House Ethics Committee names working group to combat outside work conflicts

The bipartisan group will oversee lawmakers, officers and employees who serve in positions outside federal government

Rep. Susan Wild, D-Pa., will lead the working group with Rep. Van Taylor, R-Texas. (CQ Roll Call)

A bipartisan working group has been formed by the House Ethics Committee to examine what types of service or positions outside of Congress could result in conflicts of interest and to craft proposed regulations for the committee’s consideration that govern those pursuits.

UNITED STATES - November 10: Van Taylor, candidate for Texas' 3rd Congressional district, is interviewed by CQ Roll Call at their D.C. office, November 10, 2017. (Photo by Thomas McKinless/CQ Roll Call).
Rep. Van Taylor, R-Texas, will lead the working group along with Rep. Susan Wild, D-Pa.. (CQ Roll Call)
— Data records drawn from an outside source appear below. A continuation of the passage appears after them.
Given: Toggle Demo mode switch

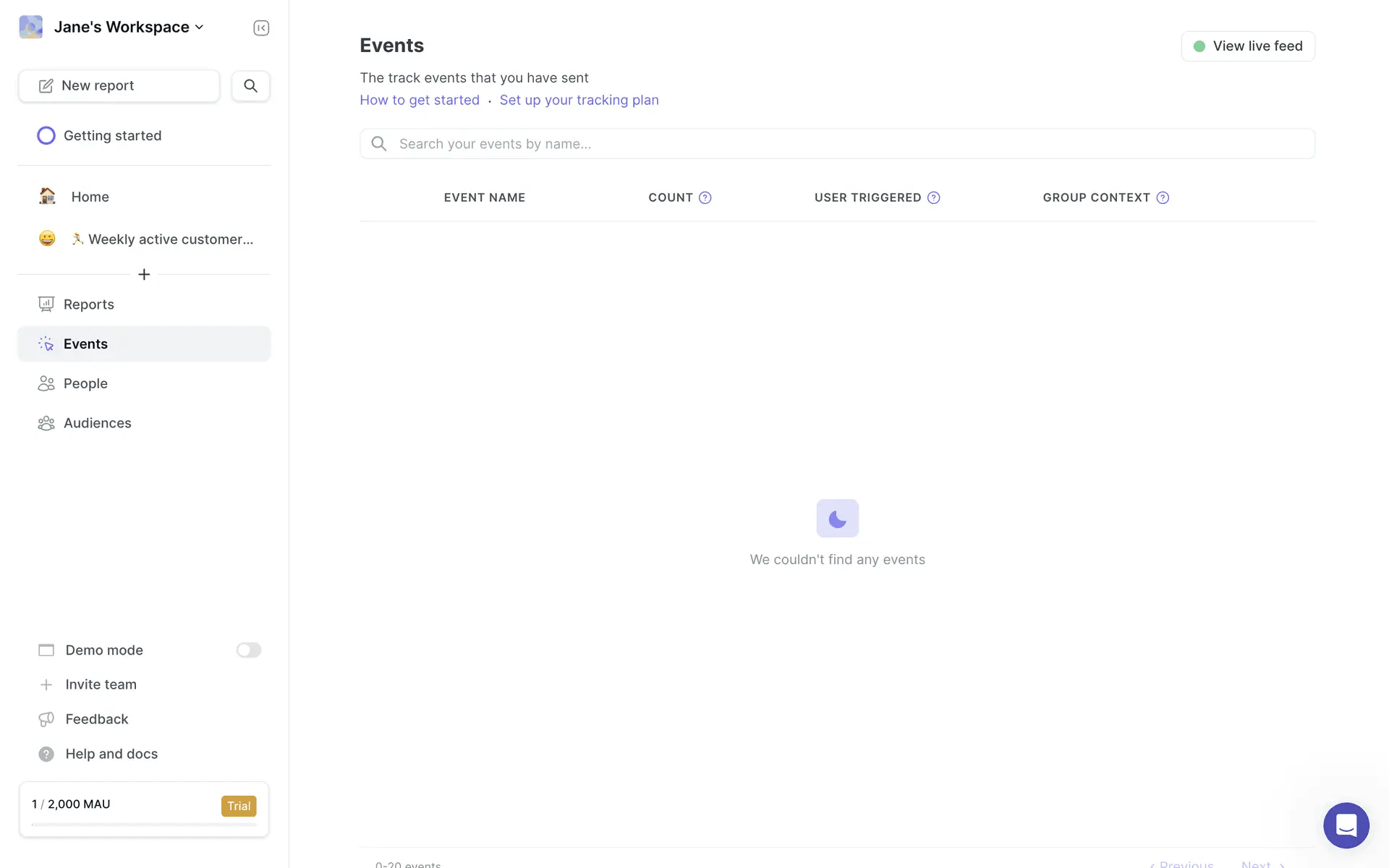Looking at the screenshot, I should pos(248,650).
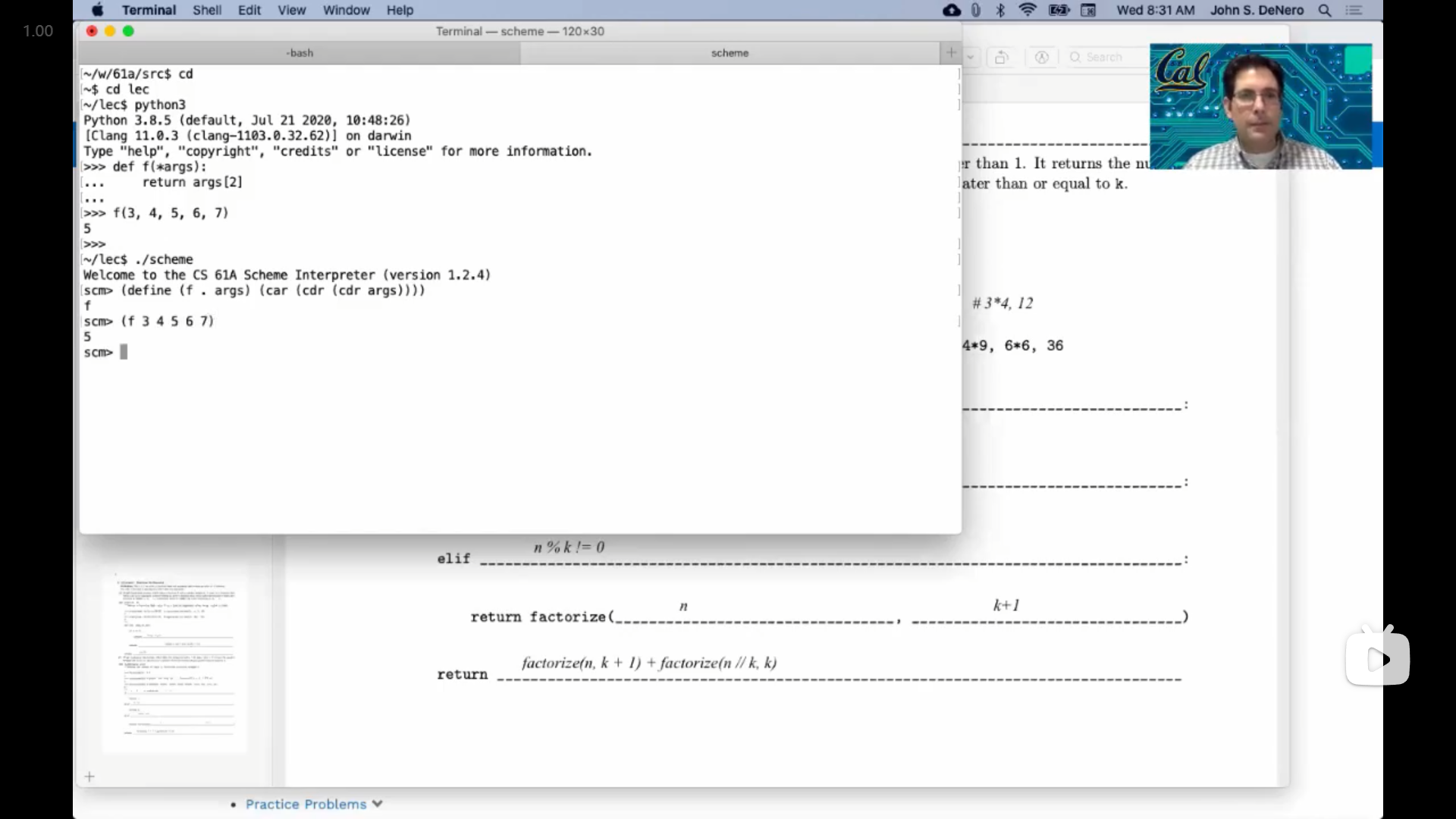Open the Preview toolbar dropdown chevron
Viewport: 1456px width, 819px height.
971,58
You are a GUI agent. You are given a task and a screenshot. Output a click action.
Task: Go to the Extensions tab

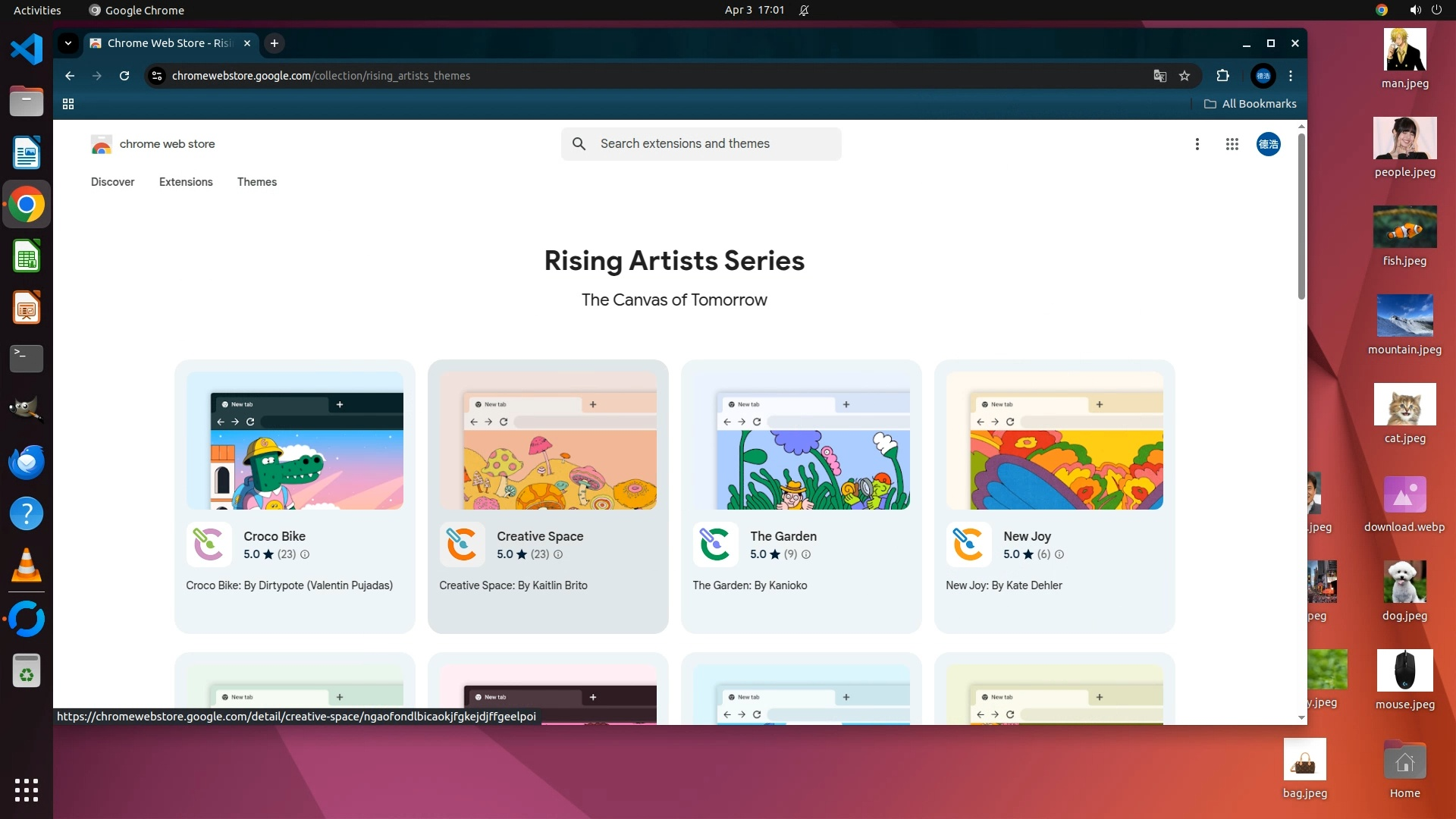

Rep. Susan Wild, D-Pa., and Rep. Van Taylor, R-Texas, will comprise the group that will focus on creating regulations that oversee lawmakers, officers and employees who work or serve in positions outside of the federal government.

"In Texas, I was proud to work with Governor Abbott and pass the most significant ethics reform in a generation," Taylor said in an emailed statement. "Now in Congress, I’m eager to continue this bipartisan effort to give the people more confidence in their government."

The announcement from the House Ethics Committee cites a new clause in the Code of Conduct, which takes effect on Jan. 1, 2020, that states no member, delegate, resident commissioner, officer, or employee of the House can serve as an officer or director of any public company. The clause was created by House Resolution 6 and requires the House Ethics Committee to develop regulations on prohibited service or positions by Dec. 31, 2019.

The establishment of the working group harkens back to the case of New York Republican Rep. Chris Collins, who was charged by the Securities and Exchange Commission for alleged insider trading involving the Australian biotech company Innate Immunotherapeutics.

Collins served on the company’s board of directors while representing New York’s 27th District. There is a House Ethics investigative subcommittee inquiry into Collins that is waiting for the conclusion of a separate, upcoming federal district court trial for Collins slated for February 2020 in New York City.